従う者に喜びを与える
チア・シード
マタイ5:1-12
「大勢の群衆が来てイエスに付いて行った」(4:25)と情況を設定しておいて、マタイ伝は、いわゆる山上の説教の場面を語り始めます。「イエスはこの群衆を見て、山に登られた」のだといいます。そして腰を下ろし、弟子たちを侍らせると、「口を開き、彼らに教えられた」というのです。弟子たちにのみ話したかのようにも聞こえます。
でも、「群衆はその教えに驚いた」(7:28)と、山上の説教の終わりに書かれてあるならば、これは群衆も聞いているはずです。その割には、山上の説教は、かなり深い信仰の姿勢が含まれているように思われてなりません。このイエスの話を聞くために、群衆は「イエスに付いて行った」(4:25)のでした。イエスに付き従ったからこそ聞けたのです。
当たり前ではないか、と言われそうですが、それでは私たちはいまイエスの言葉を聞いていますが、果たしてイエスに付いて行ったと言えるのでしょうか。自らに問い直しましょう。さあ、ここからは山上の説教の本筋です。開口一番、イエスは何を発したか。「幸い」と言いました。これから始まるメッセージは、幸いの知らせなのです。
詩編の始まりも同様に、「幸い」でした。聖書のメッセージは、幸いに始まったのです。そして、詩編はハレルヤで終わります。「幸い」と賛美に包まれているのです。マタイ伝はこの山上の説教で、心の貧しい人々を挙げました。霊において貧しい人々とも訳せると注釈が付いています。ルカ伝は単に貧しい人とだけ指摘していました。
群衆の中に、そのような貧困の中にある人が、どれくらいいたでしょうか。想像するよりほかはありません。悲しむ人々、へりくだった人々、義に飢え渇く人々、憐れみ深い人々、心の清い人々、そして平和を造る人々。
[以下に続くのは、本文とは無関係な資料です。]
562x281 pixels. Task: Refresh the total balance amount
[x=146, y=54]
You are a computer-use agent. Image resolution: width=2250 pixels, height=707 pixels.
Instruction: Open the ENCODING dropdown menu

さらに、義のために迫害された人々については、長いコメントが続いています。イエスのために迫害された場合のことです。
罵りと悪口を向けられて迫害されることがあるでしょう。そのとき、「喜びなさい。大いに喜びなさい」とイエスは畳みかけます。「天には大きな報いがある」からです。たとえルサンチマンだと悪口を叩かれても、歴史上のキリスト者は、その報いを期待して、苦難と不条理の下で、確かに喜んでいました。私も、それに続いていきたいと思います。